Mało jest dzisiaj kręconych polskich filmów, których akcja rozgrywałaby się w latach 90. Brak w tej epoce kampu i romantycznej martyrologii lat 80. czy oswojonego bareizmu gierkowskiej "przerwanej dekady" - pisze Witold Mrozek w felietonie dla e-teatru.

Początki III RP to też nie żadna "elegancka narodowa trauma" (cyt. za: Paweł Demirski, Był sobie Andrzej, Andrzej, Andrzej i Andrzej) - w rodzaju Września, Powstania, Katynia czy Marca. Ale trauma lat 90. przecież istnieje, tyle że nie narodowa, a społeczna - i bynajmniej nie elegancka. I może właśnie dlatego - nieprzedstawiona.

Nie mamy też w Polsce dobrych filmów biograficznych; zwłaszcza takich, które opowiadałyby o politykach. Gdybym miał możliwość realizacji obrazu, który wychodziłby naprzeciw obu tym lukom naszej kinematografii, zrobiłbym film o Andrzeju Lepperze, autorze sloganu "Balcerowicz musi odejść". Drugim, równoległym wątkiem byłoby właśnie życie i działalność Leszka Balcerowicza. Tak naprawdę, film ten - "biografię równoległą" - powinien zrobić ktoś będący połączeniem Grzegorza Królikiewicza i Artura Żmijewskiego.

Balcerowicz i Lepper. Awers i rewers transformacyjnej monety. Apolityczny ekspert, profesor od racjonalności i postępu - kontra kandydat na Szelę i trybuna ludowego, skandal w kraju, gdzie - niezależnie od ustroju - politycy, jeżeli nie byli inteligentami, to przynajmniej ich udawali, bądź się nimi otaczali.

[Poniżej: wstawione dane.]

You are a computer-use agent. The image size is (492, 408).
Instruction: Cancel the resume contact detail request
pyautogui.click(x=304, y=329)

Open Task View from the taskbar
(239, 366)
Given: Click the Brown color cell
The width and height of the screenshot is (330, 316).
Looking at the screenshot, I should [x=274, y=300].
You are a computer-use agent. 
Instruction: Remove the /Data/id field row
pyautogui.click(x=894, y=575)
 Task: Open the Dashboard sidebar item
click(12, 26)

Obaj karierę polityczną rozpoczynali jako działacze Polskiej Zjednoczonej Partii Robotniczej, którą opuścili w początkach lat 80. Obaj stali się nieodłącznymi elementami politycznego krajobrazu kolejnej dekady. Obu bano się i nienawidzono. Za Lepperem stał autentyczny gniew ofiar polskich przemian, nawet jeżeli początkowo reprezentował on przede wszystkim jedną, partykularną grupę społeczną związaną z dawnymi PGR. Leszek Balcerowicz zaś był autentycznym przemian tych realizatorem. W pierwszej dekadzie nowego stulecia, obaj stracili zęby i zaczęli istnieć bardziej jako metafory niż realni polityczni aktorzy. Stali się symbolami zjawisk, nie zaś ich kreatorami.

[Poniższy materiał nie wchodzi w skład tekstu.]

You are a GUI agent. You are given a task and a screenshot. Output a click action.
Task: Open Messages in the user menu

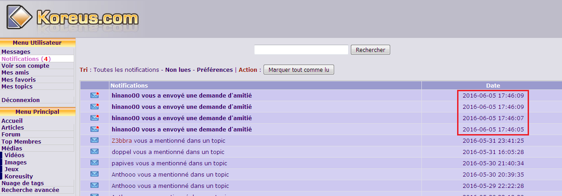[x=16, y=52]
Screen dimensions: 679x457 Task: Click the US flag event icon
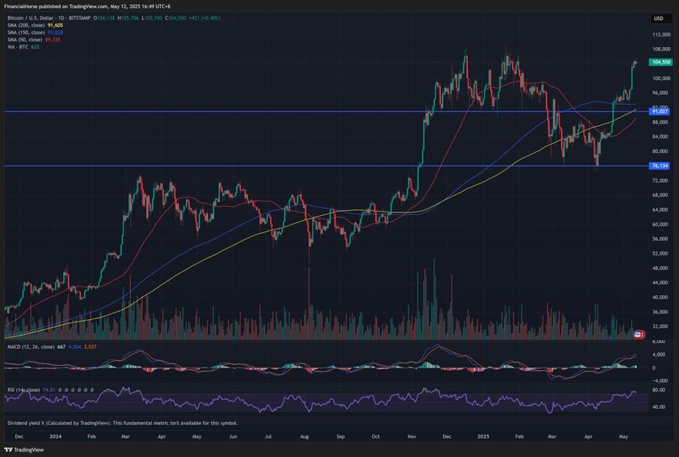639,334
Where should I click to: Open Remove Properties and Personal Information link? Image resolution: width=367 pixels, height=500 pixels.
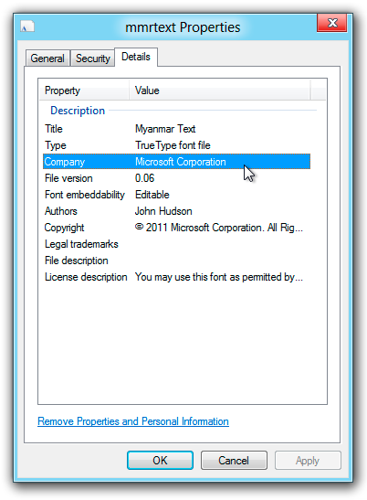pyautogui.click(x=133, y=421)
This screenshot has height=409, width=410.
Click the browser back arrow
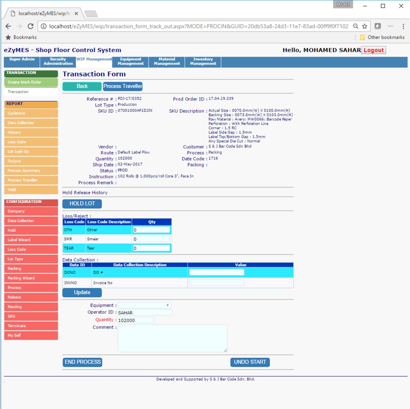[x=8, y=26]
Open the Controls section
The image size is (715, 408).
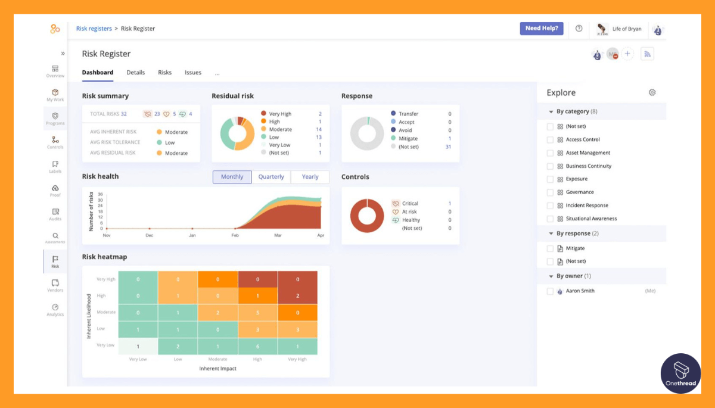[x=55, y=144]
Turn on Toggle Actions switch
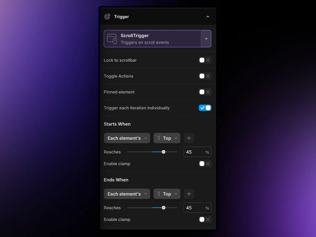This screenshot has height=237, width=316. click(205, 76)
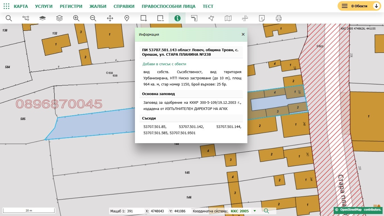Expand the 0 Обекти list arrow
384x216 pixels.
pos(376,6)
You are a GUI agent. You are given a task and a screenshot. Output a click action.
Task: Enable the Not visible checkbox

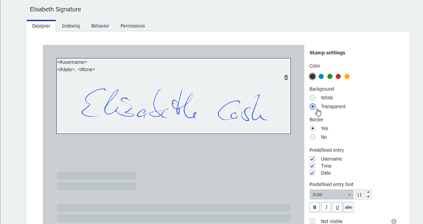point(312,221)
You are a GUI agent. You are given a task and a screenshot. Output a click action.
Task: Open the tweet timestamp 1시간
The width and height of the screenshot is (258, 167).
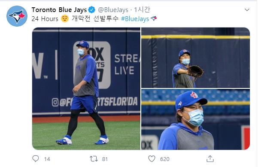142,10
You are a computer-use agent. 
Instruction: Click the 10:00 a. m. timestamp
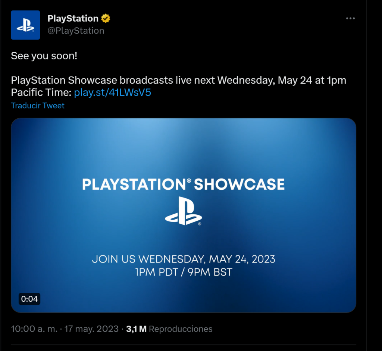point(34,329)
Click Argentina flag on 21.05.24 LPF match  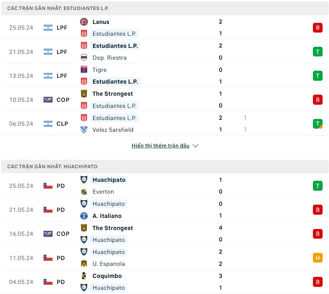point(48,52)
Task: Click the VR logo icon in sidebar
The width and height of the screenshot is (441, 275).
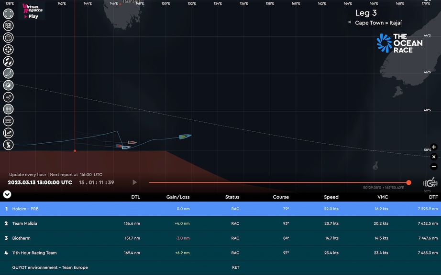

Balcerowicz, kiedy przestał pełnić jakiekolwiek publiczne urzędy, z najbardziej znienawidzonej postaci życia publicznego stał się jednym z liderów rankingów zaufania, co jest kolejnym dowodem na potęgę społecznej inżynierii mediów. Co prawda, dla mainstreamowych dziennikarzy i dziennikarek w rodzaju Janiny Paradowskiej, sytuacja sporu o OFE - kiedy opowiedzieć się trzeba było ALBO za premierem Tuskiem, ALBO za profesorem Balcerowiczem - była zapewne jednym z najtrudniejszych wyborów intelektualno-światopoglądowych w życiu. Jednak skala tego sporu nie umywa się do temperatury i rangi przemian początku lat 90. oraz sprzeciwu wobec nich. Z Balcerowicza-Wielkiego Szatana ekonomii nie został nawet diabełek z szopki, którym można by postraszyć i zmobilizować niezadowolony elektorat. Stał się ikoną "ekonomicznej racjonalności", na którą w ramach walki z Tuskiem powoływali się nawet posłowie SLD.

Po sprawie Strauss-Kahna, ikonka Balcerowicza stała się żetonem w kolejnej, po "naszym przewodniczącym" Buzku i histerii wokół prezydencji, idiotycznej grze narodowej dumy. Poważni rzekomo dziennikarze całkowicie serio komentowali kandydaturę byłego prezesa NBP na fotel szefa MFW - na które to stanowisko realne szanse miał podobne, jak na stolicę Piotrową. Proces wykuwania ikony zwieńczył zaś nieco wcześniej Andrzej Fidyk, kręcąc niewiarygodnie hagiograficzny filmowy portret ekonomisty, pod dobrze oddającym wolnościowy charakter reform profesora angielskim tytułem: Balcerowicz. Do or Die.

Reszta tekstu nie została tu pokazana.